━━━ Texto citado ━━━

Vidal comenzó a predicar el evangelio aislacionista de su abuelo. “Soy un patriota de la vieja república que se fue borrando poco a poco durante los años de expansionismo y que desapareció por completo en 1950, desplazada por el Estado de Seguridad Nacional –expresa–. Quiero que pasemos de una economía de guerra a una de paz, y que restauremos la constitución. Debemos dejar en paz al mundo, antes que el mundo nos obligue.”
La única razón por la que Estados Unidos es amenazado, afirma, es porque amenaza a otros. “En geopolítica, como en física, no hay acción sin reacción –agita su escocés y añade–: No hubo un 11-S. Quiero decir, nuestras políticas eran tales, que forzosamente tenía que haber en el mundo árabe un montón de gente enloquecida queriendo volarnos en pedazos por los crímenes que sentían que cometíamos contra ella. Cualquier tonto lo hubiera visto venir. Y yo soy lo bastante tonto para haberlo visto.”

━━━

- Qué hacer:
a) ¿Cómo se traduce al inglés esta oración del texto citado: «Cualquier tonto lo hubiera visto venir.»?
b) Responde estas preguntas sobre el texto citado:
(i) ¿Qué evangelio comenzó a predicar Vidal?
(ii) ¿En qué año desapareció por completo la vieja república?
(iii) ¿Qué agita Vidal antes de afirmar que no hubo un 11-S?
c) ¿Puedes continuar el texto sobre Vidal a partir de su última oración?

━━━ Datos mostrados ━━━

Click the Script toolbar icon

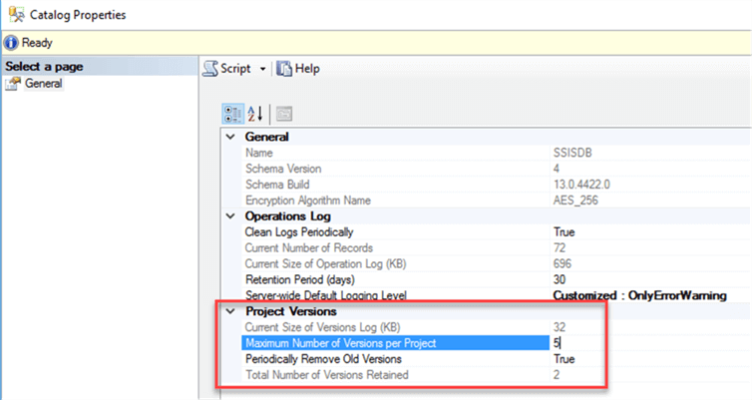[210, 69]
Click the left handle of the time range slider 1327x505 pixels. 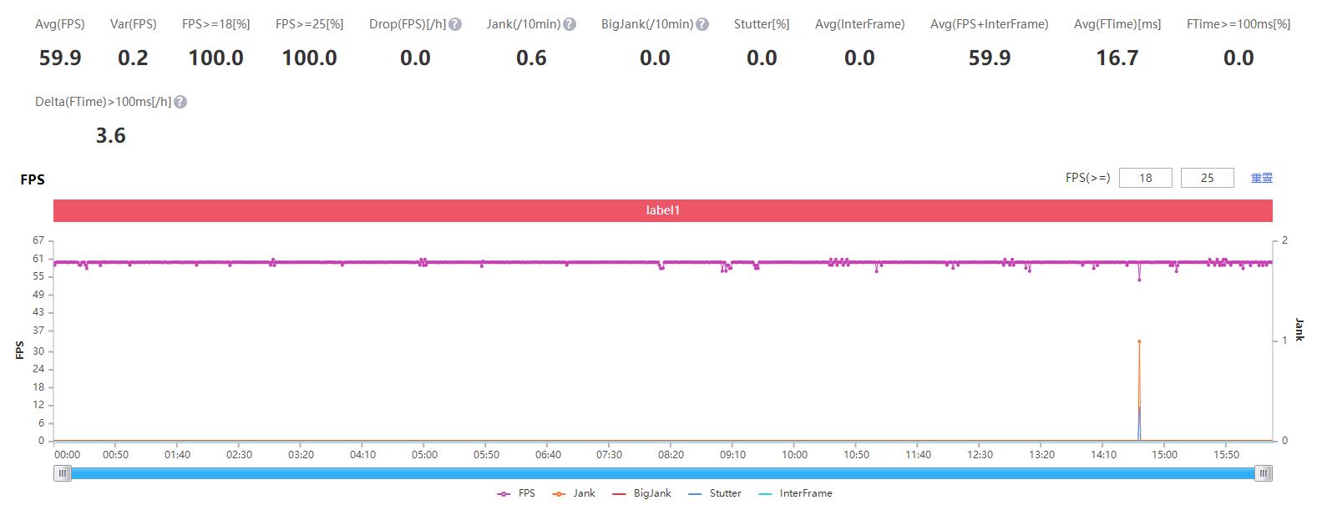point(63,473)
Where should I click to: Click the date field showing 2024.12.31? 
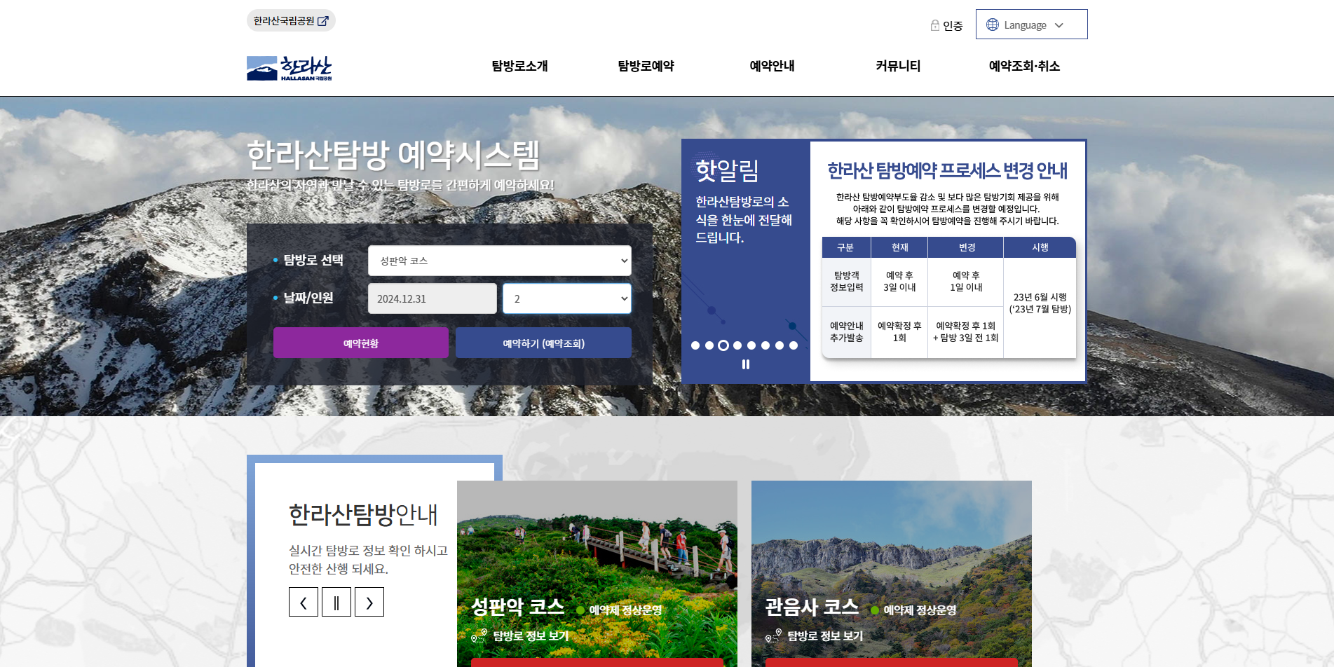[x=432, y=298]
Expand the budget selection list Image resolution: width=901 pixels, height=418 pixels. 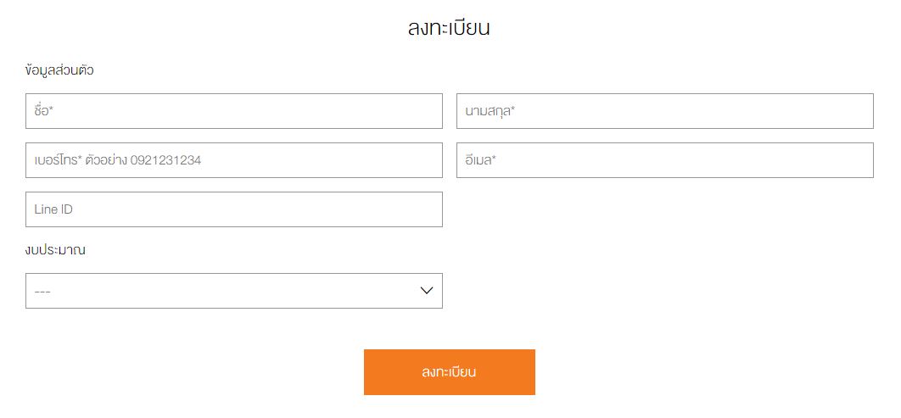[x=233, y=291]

━━━

- En respuesta:
a) Any fool would have seen it coming.

b)
(i) El evangelio aislacionista de su abuelo.
(ii) En 1950.
(iii) Su escocés.

c)
Considera que su trabajo es expresar lo obvio inaceptable, y que siempre está listo a poner el otro puño. Le digo que si bien muchas de sus críticas a la política exterior estadunidense son justas, mantener prístino su aislacionismo es ir más allá de la verdad. Da a entender que todos los ataques al poderío estadunidense han sido provocados y por tanto justificados, cuando algunos no lo fueron. Me mira con frialdad. “Bien… nómbreme uno”, dice. Pearl Harbor, respondo. Si Estados Unidos puede ser un imperio expansionista, también otras naciones lo han sido. El imperio japonés atacó a Estados Unidos tal como los expansionistas estadunidenses atacaron Guatemala, Vietnam y otras naciones. Fue una agresión no provocada.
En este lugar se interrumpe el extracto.